** Start Selected passage **

Like you I am still experimenting on my version of queen grafting. I still not know what I am doing to help increase the chance of a mated queen coming back. For sure, your virgins got balled within minutes of introduction. If not sure then do an experiment to see. Five minutes is all you need to see this process in play. I did! No, they did not cross compartment and got kill either. 

So far the success is with spacing the mating nuc farther apart like 5 feet or so in a row facing south. I use individual mating nucs. Four out of four came back so far. But my number is small to compare. Surely the virgins are confused coming back when all the hives looked the same. When she entered a wrong hive then the workers will kill her. Introducing virgin into existing established nuc will not work as they got balled most of the time from my experience. I had lost so many mated and virgins this way. So the only solution I can think of is to cage the qc at almost hatching time to put inside the nuc. They will chewed out the qc if not protected. With 200 qcs you will need many qc cages for that. This is another investment I am sure you will consider.
Also, caging a virgin inside nuc hive will not work as I had tried that already. I believe a virgin should be able to crawl all over the hive to feed herself and develop her presense in the hive before taking her mating flight after the 7th day. The bees are more acceptale to her this way. If I take a virgin into another nuc she is dead by balling. Same thing with a virgin coming back from her mating flight into a nearby nuc instead of hers.
So try to space out the nucs farther apart and caged the qc before emerging. I had tried masking her scent but that did not work either on introduction. Look like you have a problem that the virgins got confused on their way back to the nuc hive after their mating flight. Don't try the shot gun approach that waste your time and energy. You need to figure out a sure way timing it down improvement process.


----------



## Daniel Y (Sep 12, 2011)

An update after 10 days. Through the first 5 days or so we continued to see nearly complete loses of virgin queens. Finding only 3 mated queens out of 19 compartments. Then about 4 or 5 days ago we suddenly started getting near 50% 0f the queens remaining after 14 days. 50% is what we saw last year from the same method.

** End Selected passage **
** Start Provided material **

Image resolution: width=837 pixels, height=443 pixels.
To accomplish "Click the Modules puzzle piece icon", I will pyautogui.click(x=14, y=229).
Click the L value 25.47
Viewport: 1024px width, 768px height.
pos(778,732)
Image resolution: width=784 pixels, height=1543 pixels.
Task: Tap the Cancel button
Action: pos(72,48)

** End Provided material **

> Tasks to complete:
1. In the queen-rearing forum thread, list the approaches the first writer says were tried and did not work.
2. In the queen-rearing forum thread, how many mated queens were found in the first days of the update, and out of how many compartments?

> Answer set:
1.
- Introducing a virgin into an existing established nuc
- Caging a virgin inside a nuc hive
- Masking the virgin's scent on introduction

2. 3 mated queens out of 19 compartments.